Economic laws are the same no matter your ideology and aren't disputable. But
there's a whole universe of dynamics that are poorly understood. I think what
distinguishes the Austrian school is an ideology that considers state
intervention invariably negative; and separately that we should all use a gold
standard. (I'm not sure how they square the passive, descriptivist perspective
wrt market volatility on the one hand, with the prescriptivist preference for
a gold standard.) But the arguments behind these policy preferences aren't
falsifiable.

The basic argument for Keynsian interventions is reflected in Keynes' famous
line, "In the long run we are all dead."[1] From a policy perspective, it
doesn't matter that a free market will eventually return to equilibrium (or is
by definition in a stable cycle regardless of volatility) if in the short term
people are starving and will never live long enough to see better days.

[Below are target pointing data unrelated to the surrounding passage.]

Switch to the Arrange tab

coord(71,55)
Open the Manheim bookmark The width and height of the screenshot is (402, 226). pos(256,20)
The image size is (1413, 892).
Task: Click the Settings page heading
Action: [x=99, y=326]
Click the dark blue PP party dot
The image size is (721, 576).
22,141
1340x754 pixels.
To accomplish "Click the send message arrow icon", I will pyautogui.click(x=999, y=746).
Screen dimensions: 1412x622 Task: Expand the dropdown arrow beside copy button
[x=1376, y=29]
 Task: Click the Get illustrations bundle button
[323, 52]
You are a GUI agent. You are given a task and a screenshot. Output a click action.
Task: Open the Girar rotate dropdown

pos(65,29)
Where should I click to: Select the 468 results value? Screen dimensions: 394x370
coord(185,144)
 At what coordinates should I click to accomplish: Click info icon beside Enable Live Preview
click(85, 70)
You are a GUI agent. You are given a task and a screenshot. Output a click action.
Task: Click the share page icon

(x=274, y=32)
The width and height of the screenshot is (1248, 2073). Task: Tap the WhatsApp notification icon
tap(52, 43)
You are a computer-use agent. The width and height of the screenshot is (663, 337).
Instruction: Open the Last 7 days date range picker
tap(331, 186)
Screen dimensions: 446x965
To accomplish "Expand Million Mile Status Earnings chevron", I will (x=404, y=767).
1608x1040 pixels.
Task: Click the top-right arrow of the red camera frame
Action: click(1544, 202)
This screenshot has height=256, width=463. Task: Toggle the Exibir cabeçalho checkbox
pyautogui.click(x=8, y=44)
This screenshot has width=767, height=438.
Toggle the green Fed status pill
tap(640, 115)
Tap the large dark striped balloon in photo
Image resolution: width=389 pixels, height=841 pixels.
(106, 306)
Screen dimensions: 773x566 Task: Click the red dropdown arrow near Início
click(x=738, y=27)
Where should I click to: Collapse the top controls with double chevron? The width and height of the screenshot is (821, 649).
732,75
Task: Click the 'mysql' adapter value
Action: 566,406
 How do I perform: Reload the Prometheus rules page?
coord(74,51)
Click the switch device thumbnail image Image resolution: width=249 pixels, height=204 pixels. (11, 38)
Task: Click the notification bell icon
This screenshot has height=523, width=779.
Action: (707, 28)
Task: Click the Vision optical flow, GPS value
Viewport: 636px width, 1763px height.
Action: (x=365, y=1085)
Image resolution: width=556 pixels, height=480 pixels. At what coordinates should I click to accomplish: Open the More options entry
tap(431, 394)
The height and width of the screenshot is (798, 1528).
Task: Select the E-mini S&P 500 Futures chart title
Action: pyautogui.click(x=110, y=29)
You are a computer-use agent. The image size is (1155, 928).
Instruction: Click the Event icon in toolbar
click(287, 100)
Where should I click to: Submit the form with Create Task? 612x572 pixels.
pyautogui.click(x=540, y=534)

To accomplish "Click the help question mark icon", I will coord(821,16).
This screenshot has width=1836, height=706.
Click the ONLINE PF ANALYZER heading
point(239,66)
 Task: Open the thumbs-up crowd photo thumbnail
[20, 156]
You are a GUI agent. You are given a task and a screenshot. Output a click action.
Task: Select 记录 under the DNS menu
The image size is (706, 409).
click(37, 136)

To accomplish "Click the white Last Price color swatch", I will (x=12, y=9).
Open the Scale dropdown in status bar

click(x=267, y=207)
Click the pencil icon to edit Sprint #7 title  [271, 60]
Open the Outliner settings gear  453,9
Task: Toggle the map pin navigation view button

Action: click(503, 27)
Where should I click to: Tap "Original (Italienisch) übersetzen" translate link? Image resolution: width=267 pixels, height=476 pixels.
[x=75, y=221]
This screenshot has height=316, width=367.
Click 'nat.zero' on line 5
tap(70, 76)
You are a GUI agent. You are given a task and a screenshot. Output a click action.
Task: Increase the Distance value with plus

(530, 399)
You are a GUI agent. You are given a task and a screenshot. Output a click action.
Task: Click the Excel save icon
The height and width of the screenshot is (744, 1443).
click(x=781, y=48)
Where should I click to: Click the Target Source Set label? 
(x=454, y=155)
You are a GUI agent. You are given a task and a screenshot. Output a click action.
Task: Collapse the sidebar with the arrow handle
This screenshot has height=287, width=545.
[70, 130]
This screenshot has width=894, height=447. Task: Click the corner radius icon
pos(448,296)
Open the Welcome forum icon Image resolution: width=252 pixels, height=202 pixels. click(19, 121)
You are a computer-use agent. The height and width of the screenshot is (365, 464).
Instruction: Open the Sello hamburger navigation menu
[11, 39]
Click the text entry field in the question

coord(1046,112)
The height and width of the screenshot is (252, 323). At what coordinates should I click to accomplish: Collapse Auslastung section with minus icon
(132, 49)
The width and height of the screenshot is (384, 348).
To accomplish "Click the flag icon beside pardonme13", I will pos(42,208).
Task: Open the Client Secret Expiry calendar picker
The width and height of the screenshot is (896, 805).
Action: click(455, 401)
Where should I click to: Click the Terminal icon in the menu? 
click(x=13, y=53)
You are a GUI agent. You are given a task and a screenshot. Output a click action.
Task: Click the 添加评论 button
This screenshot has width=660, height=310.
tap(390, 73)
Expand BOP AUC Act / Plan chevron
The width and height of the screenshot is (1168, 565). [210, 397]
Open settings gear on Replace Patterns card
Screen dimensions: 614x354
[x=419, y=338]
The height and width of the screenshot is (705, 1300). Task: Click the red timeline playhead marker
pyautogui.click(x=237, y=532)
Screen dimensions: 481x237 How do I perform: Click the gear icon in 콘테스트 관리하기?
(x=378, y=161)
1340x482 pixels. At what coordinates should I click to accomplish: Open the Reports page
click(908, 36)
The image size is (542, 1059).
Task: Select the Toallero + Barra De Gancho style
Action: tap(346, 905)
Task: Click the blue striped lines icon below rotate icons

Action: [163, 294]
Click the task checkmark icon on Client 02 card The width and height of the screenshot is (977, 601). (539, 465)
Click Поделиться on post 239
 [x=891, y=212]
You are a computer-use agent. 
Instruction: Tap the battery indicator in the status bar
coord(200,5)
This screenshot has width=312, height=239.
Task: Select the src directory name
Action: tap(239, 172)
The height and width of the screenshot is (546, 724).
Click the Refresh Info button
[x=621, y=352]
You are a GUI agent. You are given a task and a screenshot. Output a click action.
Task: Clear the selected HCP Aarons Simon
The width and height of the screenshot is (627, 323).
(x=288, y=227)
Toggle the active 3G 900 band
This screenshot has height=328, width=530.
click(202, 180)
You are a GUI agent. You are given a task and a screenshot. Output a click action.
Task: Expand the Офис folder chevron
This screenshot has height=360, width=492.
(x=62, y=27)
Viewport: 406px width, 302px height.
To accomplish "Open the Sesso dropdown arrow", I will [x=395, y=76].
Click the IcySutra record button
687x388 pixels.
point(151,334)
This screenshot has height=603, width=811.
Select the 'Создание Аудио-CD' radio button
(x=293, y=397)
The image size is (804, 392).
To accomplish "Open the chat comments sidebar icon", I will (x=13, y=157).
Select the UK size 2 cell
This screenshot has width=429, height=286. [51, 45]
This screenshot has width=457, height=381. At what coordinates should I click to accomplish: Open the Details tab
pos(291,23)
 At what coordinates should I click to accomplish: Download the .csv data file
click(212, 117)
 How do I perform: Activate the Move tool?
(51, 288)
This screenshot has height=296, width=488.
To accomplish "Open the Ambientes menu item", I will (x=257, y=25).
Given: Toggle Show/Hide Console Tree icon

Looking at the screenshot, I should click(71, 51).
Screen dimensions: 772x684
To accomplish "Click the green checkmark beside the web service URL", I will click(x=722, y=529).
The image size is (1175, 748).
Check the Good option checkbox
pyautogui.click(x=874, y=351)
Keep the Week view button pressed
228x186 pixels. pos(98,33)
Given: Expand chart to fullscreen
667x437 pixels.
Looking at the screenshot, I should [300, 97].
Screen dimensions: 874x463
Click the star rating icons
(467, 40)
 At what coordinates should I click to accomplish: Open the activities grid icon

Keynes
was railing against the gold standard and effectively deflationary monetary
policy which _manifestly_ was causing severe deprivations in Britain.

The Austrians counter that volatility is _induced_ by interventionism. No
doubt that _can_ be true and _has_ been true, but it's _also_ true that
intervention _can_ reduce volatility; indeed, all forms of human organization
have sought and ultimately succeeded in reducing extreme volatility. Austrian
vs Keynesian seems more like a debate about normative social policies than
concrete economics.

[1] Longer quote: "The long run is a misleading guide to current affairs. In
the long run we are all dead. Economists set themselves too easy, too useless
a task if in tempestuous seasons they can only tell us that when the storm is
past the ocean is flat again."

------
rurban
I have the impression that he conflates the Chicago School of economics with
Austrian Economics. Austrian school was an influence, but more on market
incentives, less state and esp. less taxes. whilst the Chicago school took it
to the extremes explained in the post.

Hayek was a crazy radical ("its all the socialists fault") , much more than
Friedman ("it's all the cartels fault"). But Austrian Economics should not be
conflated with Hayek only, it mostly refers to the pre-modern Laissez Faire
Habsburg states, and not the neoclassical coperatism and neoliberalism.